Document segment
┌──

Compile and run both the Multi Event applications

11

In your terminal, run:

./gradlew shadowJar

Now that you have an uberjar, you can launch each application locally. When you run the following, you’ll see some output as the producer sends records to the Kafka broker, and you’ll also see the results of the multiple event consumer.

We’ll use a pipe and grep at the end of the command to filter out the logging from the clients which will make the results harder to see

First run the multi-event application for Protobuf:

java -cp build/libs/multiple-event-types-standalone-0.0.1.jar io.confluent.developer.MultiEventProtobufProduceConsumeApp configuration/dev.properties 2>&1 | grep 'io.confluent.developer'

The output should look something like this:

[main] INFO io.confluent.developer.MultiEventProtobufProduceConsumeApp - Producing Protobuf events now
	specific.protobuf.value.type = class io.confluent.developer.proto.CustomerEventProto$CustomerEvent
[main] INFO io.confluent.developer.MultiEventProtobufProduceConsumeApp - Consumed Proto Events [Protobuf Pageview event -> http://acme/traps, Protobuf Pageview event -> http://acme/bombs, Protobuf Pageview event -> http://acme/bait, Protobuf Purchase event -> road-runner-bait]

Then run the multi-event application for Avro:

java -cp build/libs/multiple-event-types-standalone-0.0.1.jar io.confluent.developer.MultiEventAvroProduceConsumeApp configuration/dev.properties 2>&1 | grep 'io.confluent.developer'

The output should look something like this:

[main] INFO io.confluent.developer.MultiEventAvroProduceConsumeApp - Producing Avro events
[main] INFO io.confluent.developer.MultiEventAvroProduceConsumeApp - Consumed Avro Events [Avro Pageview event -> http://acme/traps, Avro Pageview event -> http://acme/bombs, Avro Pageview event -> http://acme/bait, Avro Purchase event -> road-runner-bait]

Test it

Create a test configuration file

1

First, create a test file at configuration/test.properties:

proto.topic=proto-records
avro.topic=avro-records
schema.registry.url=mock://multi-event-produce-consume-test

Write tests for the Avro and Protobuf applications

2

Create a directory for the tests to live in:

mkdir -p src/test/java/io/confluent/developer

Testing a KafkaProducer and KafkaConsumer used in an application is fairly easy to accomplish thanks to the MockProducer and the MockConsumer. Since both the KafkaProducer and KafkaConsumer are well tested, we don’t need to test the clients themselves. Instead, we’ll use mocks to verify that our logic executes as expected.

There are two test classes MultiEventAvroProduceConsumeAppTest and MultiEventProtobufProduceConsumeAppTest (one for the Avro application and the Protobuf application). Before you create the tests, let’s look at some of key parts of using a mock producer and consumer.

Replaying the history of produced records
// Details left out for clarity

MockProducer<String, CustomerEventProto.CustomerEvent> mockProtoProducer
                = new MockProducer<>(true, stringSerializer, protobufSerializer); (1)
List<CustomerEventProto.CustomerEvent> events = produceConsumeApp.protobufEvents();
produceConsumeApp.produceProtobufEvents(() -> mockProtoProducer, (String) commonConfigs.get("proto.topic"), events);(2)

└──

Extracted information

┌──

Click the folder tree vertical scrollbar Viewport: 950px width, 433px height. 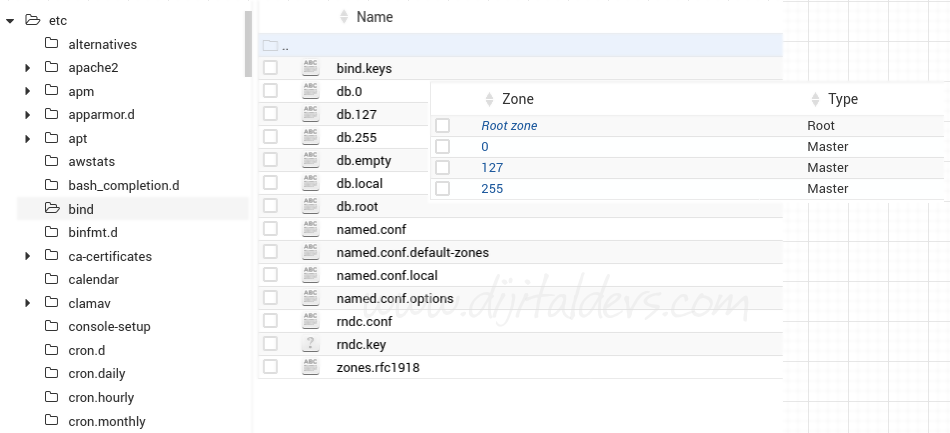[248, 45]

└──
┌──

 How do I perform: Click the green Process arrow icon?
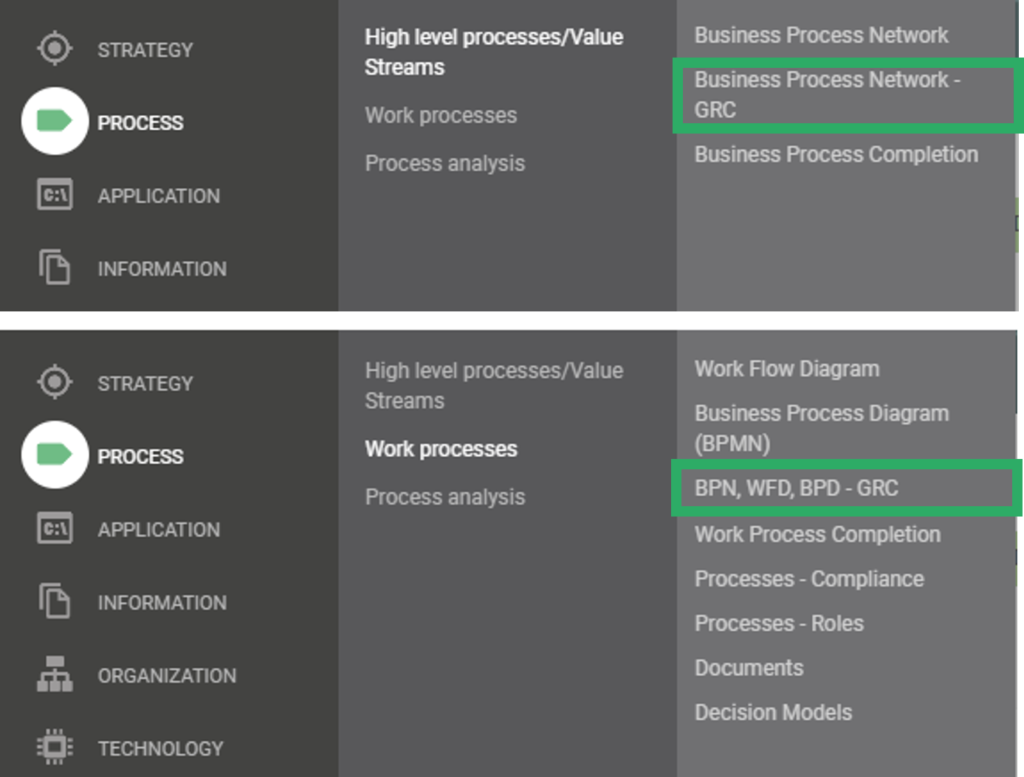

└──

Tasks to complete
1. Answer each question using the multi-event Kafka tutorial.
(a) Which command builds the uberjar?
(b) At what path is the test configuration file created?
(c) Which two mock classes make testing the producer and consumer easy?
2. Pick up the multi-event Kafka tutorial after its last line and continue it.

In response
1.
(a) ./gradlew shadowJar
(b) configuration/test.properties
(c) MockProducer and MockConsumer

2.
 actualKeyValues = mockProtoProducer.history().stream().map(this::toKeyValue).collect(Collectors.toList()); (3)
assertThat(actualKeyValues, equalTo(expectedKeyValues));
1 Creating the MockProducer
2 Executing the produce of Protobuf records with the mock producer
3 Replaying the history of the producer

In annotation 3 above, we can use a mock producer in the test to validate that all the records we expected to be produced were sent to the producer correctly. The test for the Avro producer has identical logic so we won’t review it here, but you can view the full source code if you’d like to see it.

For testing the consumer, it’s a little tricky because the consumer polls for records and will continue polling until you close the application. The MockConsumer provides a method schedulePollTask where you provide the action you want to take at each poll call.

Driving the behavior of a consumer poll
  mockConsumer.schedulePollTask(() -> {  (1)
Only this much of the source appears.